EXERCISE INSTRUCTIONS:
Isolate every line in the data with the string "will" and copy it.

>>>>

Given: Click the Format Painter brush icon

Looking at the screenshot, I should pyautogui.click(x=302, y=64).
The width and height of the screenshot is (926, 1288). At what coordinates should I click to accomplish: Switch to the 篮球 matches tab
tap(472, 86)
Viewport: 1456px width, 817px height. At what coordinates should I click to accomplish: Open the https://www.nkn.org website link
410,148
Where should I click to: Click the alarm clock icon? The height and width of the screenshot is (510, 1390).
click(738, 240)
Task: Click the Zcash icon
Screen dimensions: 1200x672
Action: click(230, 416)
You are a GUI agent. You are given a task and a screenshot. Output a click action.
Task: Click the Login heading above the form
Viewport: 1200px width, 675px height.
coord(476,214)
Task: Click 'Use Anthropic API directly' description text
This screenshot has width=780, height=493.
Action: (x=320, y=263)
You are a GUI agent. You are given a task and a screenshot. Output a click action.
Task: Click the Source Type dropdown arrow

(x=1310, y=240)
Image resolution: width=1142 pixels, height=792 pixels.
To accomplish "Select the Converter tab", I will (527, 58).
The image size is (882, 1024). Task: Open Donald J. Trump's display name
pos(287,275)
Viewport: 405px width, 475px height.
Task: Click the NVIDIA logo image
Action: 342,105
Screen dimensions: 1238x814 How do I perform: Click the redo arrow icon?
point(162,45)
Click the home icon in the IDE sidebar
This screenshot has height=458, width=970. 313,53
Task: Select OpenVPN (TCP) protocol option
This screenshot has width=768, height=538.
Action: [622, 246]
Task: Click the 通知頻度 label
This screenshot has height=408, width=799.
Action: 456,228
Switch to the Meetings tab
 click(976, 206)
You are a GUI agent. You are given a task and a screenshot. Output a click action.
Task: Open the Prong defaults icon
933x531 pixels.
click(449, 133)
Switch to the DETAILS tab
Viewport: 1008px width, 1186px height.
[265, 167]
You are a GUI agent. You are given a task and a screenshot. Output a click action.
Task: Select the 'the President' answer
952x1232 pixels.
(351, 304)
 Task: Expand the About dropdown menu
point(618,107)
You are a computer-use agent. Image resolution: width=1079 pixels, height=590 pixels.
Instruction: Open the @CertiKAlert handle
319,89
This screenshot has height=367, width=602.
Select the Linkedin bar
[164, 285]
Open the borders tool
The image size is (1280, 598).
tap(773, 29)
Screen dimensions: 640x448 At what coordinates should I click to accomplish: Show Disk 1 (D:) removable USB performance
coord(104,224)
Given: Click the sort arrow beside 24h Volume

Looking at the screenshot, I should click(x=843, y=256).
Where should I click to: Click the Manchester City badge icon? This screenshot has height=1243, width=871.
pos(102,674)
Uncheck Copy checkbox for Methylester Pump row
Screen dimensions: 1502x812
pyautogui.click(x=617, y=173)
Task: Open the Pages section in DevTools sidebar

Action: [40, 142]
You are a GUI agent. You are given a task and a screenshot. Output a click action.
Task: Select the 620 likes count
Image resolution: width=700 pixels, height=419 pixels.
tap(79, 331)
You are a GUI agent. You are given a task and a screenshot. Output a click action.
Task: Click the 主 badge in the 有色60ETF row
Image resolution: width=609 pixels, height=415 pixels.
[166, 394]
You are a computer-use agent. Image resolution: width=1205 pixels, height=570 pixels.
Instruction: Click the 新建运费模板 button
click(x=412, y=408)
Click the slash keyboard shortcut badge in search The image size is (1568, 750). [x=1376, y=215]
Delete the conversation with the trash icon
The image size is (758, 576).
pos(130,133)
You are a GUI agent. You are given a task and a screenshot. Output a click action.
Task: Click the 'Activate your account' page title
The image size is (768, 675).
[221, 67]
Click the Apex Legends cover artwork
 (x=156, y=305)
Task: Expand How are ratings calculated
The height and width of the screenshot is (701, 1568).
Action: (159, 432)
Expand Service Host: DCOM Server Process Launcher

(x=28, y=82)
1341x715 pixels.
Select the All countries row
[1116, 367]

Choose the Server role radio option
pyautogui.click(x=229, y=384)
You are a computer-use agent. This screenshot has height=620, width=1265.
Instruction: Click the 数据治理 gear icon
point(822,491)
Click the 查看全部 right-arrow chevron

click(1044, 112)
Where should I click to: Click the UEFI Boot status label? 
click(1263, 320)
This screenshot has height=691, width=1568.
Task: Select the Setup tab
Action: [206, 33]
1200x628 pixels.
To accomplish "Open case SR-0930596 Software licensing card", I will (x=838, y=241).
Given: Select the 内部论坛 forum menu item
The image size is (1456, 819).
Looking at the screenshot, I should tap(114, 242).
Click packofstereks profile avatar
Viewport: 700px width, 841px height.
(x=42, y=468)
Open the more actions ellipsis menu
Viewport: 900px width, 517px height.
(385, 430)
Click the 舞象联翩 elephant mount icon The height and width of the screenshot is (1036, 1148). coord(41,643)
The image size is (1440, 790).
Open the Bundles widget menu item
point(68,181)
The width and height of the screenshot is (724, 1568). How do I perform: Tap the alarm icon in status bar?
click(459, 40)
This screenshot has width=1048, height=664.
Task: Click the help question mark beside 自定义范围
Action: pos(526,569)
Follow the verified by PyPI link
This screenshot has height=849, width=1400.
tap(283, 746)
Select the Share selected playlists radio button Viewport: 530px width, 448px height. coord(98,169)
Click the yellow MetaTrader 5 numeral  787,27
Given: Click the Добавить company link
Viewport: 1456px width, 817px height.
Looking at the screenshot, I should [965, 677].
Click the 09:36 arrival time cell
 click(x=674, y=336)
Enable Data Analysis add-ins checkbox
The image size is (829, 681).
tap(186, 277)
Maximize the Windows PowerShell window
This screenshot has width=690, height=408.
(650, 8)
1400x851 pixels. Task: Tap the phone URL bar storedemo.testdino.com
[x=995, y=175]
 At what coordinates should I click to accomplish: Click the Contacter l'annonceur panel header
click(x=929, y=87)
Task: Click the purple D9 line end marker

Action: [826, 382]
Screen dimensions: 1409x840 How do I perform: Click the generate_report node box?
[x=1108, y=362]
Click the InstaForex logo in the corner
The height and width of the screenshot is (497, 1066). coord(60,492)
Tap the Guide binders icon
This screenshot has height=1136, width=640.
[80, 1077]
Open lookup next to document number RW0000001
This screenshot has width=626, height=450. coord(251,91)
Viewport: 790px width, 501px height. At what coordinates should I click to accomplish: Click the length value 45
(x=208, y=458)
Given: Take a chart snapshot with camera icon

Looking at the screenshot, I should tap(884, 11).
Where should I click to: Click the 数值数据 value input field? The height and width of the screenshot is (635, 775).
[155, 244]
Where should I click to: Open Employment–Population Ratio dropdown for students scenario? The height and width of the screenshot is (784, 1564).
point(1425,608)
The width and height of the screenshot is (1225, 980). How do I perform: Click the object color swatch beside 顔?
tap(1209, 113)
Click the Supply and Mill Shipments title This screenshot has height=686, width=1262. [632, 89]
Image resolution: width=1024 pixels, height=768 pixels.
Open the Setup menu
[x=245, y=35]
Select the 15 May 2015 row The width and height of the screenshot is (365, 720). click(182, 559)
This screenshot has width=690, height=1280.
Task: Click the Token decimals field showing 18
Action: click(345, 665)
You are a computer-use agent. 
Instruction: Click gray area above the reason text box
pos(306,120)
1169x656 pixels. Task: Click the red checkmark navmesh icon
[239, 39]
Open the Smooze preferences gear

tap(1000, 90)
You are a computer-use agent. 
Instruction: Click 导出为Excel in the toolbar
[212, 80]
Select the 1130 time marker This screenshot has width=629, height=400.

<<<<

TASK ANSWER:
To accomplish "Select the Converter tab", I will (527, 58).
To accomplish "Open case SR-0930596 Software licensing card", I will (x=838, y=241).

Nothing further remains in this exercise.